Gratitude and its cousins, appreciation and acknowledgement, are defined as positive statements or feelings to acknowledge a benefit received or anticipated.

What Good Does It Do?

There is abundant research to prove that expressing gratitude makes everyone happier: the sender, the recipient, and the people who are around them. In his recent book, Thanks! How the New Science of Gratitude Can Make You Happier (Houghton Mifflin, 2007), Robert A. Emmons, PhD, cites numerous studies that indicate happiness comes from gratitude.

We tend to believe that happiness comes from what happens, such as what we buy, what we achieve, and where we go on holidays. But according to Emmons, it doesn’t work that way. He says that happiness comes from being grateful.

Why Don’t We Express It More Often?

Based on the results from Emmons’ studies, he claims gratitude helps an individual create a higher income, superior work outcomes, longer marriages, more friends, stronger social supports, richer social interactions, more activities, more energy, better physical health, a stronger immune system, lower stress levels, and a longer life.

But it seems that many of us suffer from the Bart Simpson syndrome. When we feel entitled to what we receive, we are unable to be grateful. Also, expressing gratitude implies dependency and indebtedness, feelings that don’t fit well with our self-made, I-can-do-it-myself culture.

This Thanksgiving, don’t look for happiness in materialism–look for it in gratitude. Go around the dinner table and have your family and friends state a few things they are grateful for.

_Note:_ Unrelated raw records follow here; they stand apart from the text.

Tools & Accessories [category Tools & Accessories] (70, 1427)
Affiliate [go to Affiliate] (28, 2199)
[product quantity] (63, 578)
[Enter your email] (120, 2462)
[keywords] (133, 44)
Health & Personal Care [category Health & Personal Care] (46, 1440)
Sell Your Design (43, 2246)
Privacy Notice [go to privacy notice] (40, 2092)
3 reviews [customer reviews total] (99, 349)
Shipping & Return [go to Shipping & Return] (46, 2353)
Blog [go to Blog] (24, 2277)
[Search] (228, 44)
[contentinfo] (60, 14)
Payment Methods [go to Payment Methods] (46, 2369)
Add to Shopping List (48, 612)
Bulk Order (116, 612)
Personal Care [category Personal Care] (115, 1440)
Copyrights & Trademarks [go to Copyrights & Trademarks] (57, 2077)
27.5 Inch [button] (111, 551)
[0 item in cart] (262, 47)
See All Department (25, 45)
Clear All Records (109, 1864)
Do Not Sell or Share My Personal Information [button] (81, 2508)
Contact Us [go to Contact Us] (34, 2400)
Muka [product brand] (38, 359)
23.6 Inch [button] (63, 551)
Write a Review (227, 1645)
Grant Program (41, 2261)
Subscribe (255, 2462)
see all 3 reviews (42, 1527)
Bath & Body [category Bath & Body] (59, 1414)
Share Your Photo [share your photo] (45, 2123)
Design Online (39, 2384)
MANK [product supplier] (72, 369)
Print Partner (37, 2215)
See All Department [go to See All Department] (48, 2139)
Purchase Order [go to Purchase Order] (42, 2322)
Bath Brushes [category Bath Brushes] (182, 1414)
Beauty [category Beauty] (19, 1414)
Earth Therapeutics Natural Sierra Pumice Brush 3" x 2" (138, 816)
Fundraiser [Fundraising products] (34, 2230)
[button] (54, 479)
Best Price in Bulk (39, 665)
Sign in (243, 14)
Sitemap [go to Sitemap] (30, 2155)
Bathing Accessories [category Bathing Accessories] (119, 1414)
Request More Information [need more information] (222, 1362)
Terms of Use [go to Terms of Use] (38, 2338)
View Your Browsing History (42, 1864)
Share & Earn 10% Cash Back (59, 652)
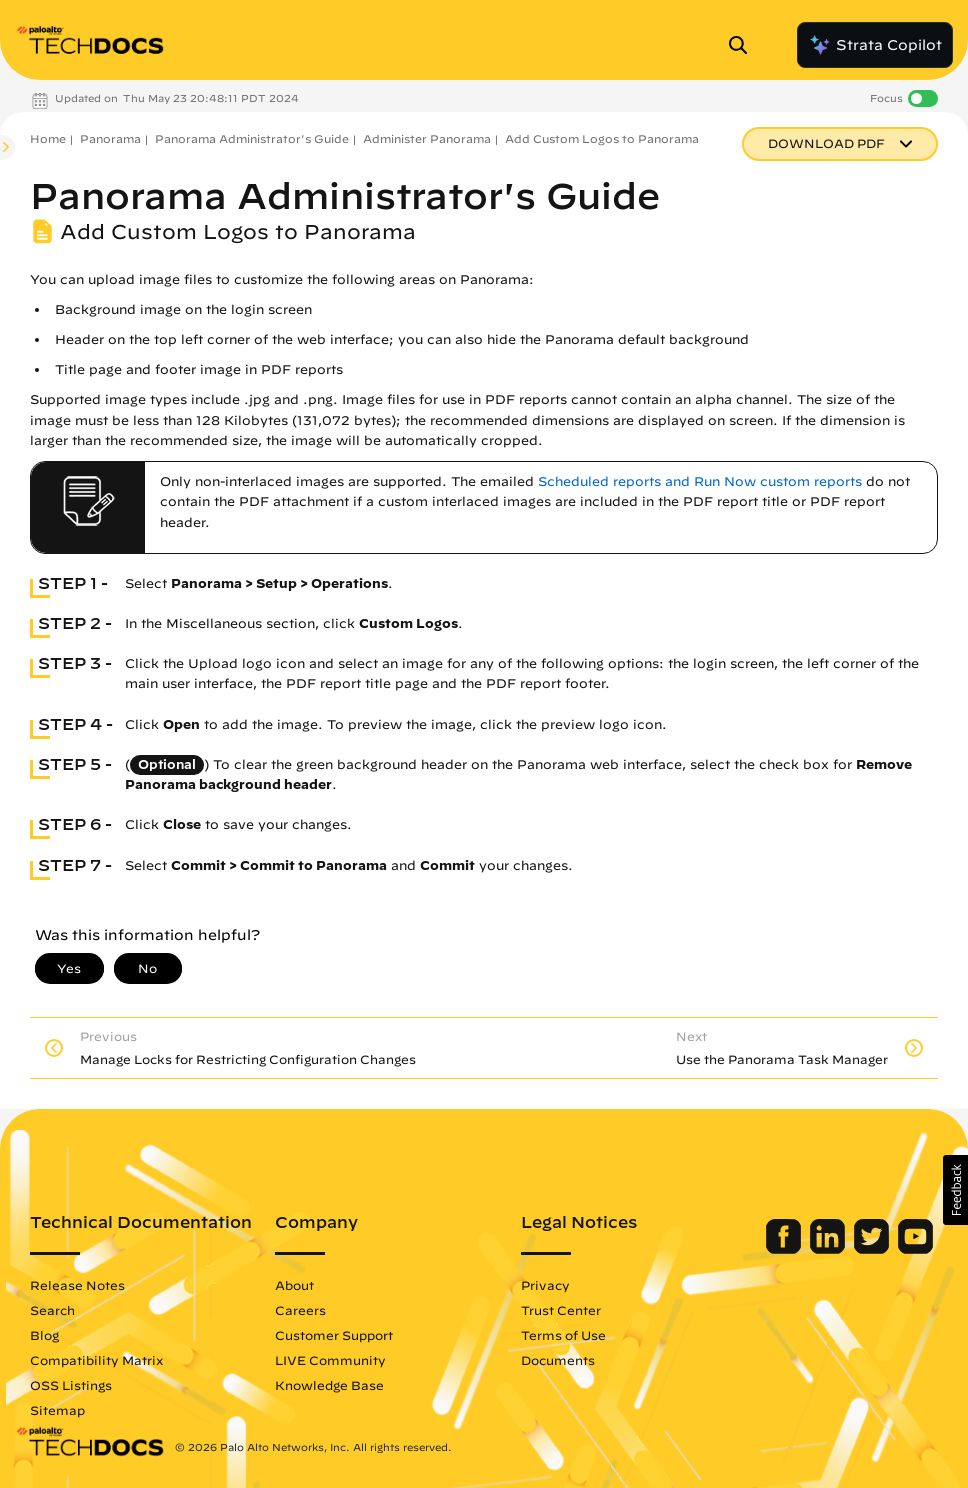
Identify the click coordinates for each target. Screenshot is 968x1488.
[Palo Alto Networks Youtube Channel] (915, 1249)
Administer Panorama (427, 138)
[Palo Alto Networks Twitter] (873, 1249)
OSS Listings (71, 1385)
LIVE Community (330, 1360)
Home (48, 138)
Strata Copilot (875, 45)
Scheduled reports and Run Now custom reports (700, 481)
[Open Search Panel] (744, 45)
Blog (44, 1335)
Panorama (110, 138)
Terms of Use (563, 1335)
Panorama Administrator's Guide (252, 138)
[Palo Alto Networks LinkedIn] (829, 1249)
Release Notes (77, 1285)
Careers (300, 1310)
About (294, 1285)
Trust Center (561, 1310)
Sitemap (57, 1410)
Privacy (545, 1285)
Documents (558, 1360)
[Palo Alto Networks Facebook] (785, 1249)
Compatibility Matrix (96, 1360)
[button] (955, 1190)
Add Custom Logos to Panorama (602, 138)
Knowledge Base (329, 1385)
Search (52, 1310)
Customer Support (334, 1335)
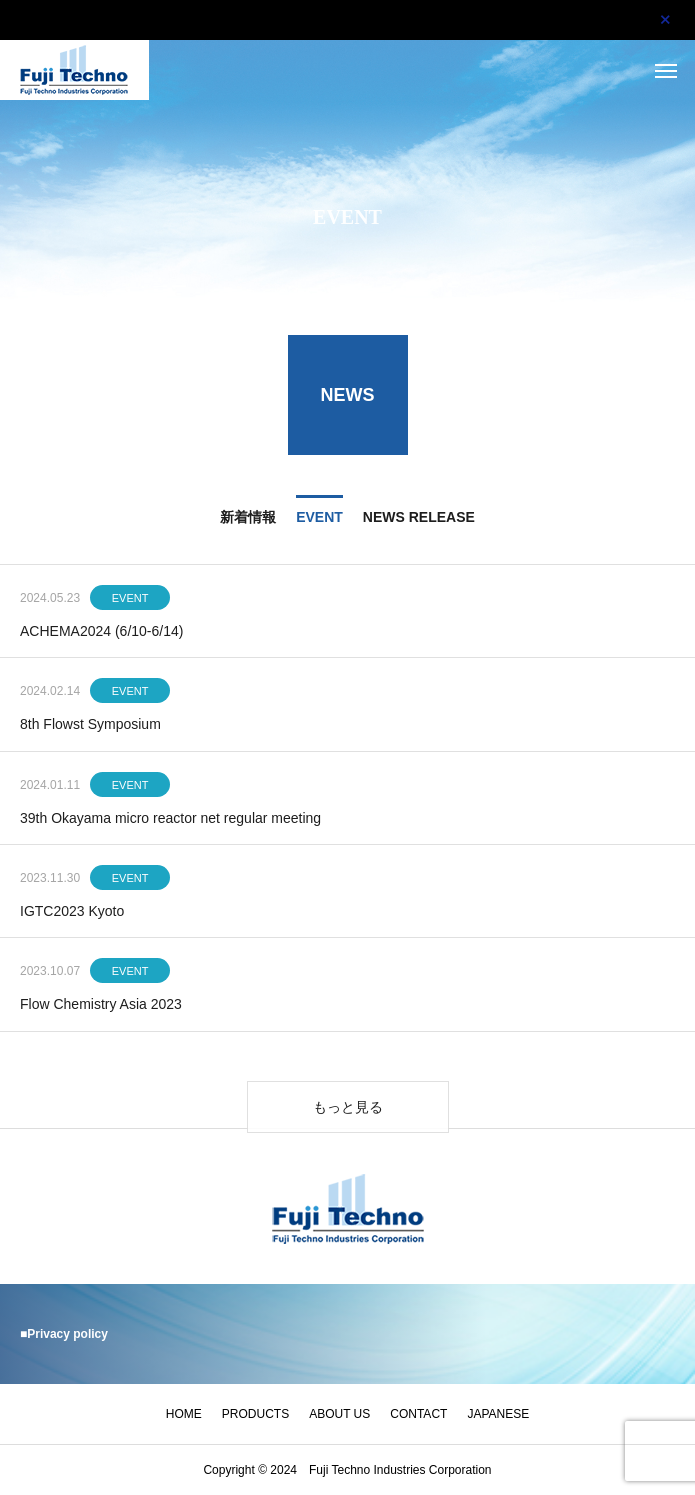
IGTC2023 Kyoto (72, 913)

Five Tips for Developing Your Gratitude Muscle

  1. Practise consciously. Research has shown that marriages run smoothly when the expression of positive emotions outnumber negative emotions five to one.
  2. Learn to express gratitude by taking yourself and your opinions out of the statement. For example, say, “You are a true friend” rather than “I think you are a true friend.”
  3. Express gratitude constantly. Look around you and realize how many things, people, and situations you have to be truly grateful for.
  4. Keep a gratitude journal.
  5. Write a letter of gratitude to someone, deliver it in person, and read it aloud to them.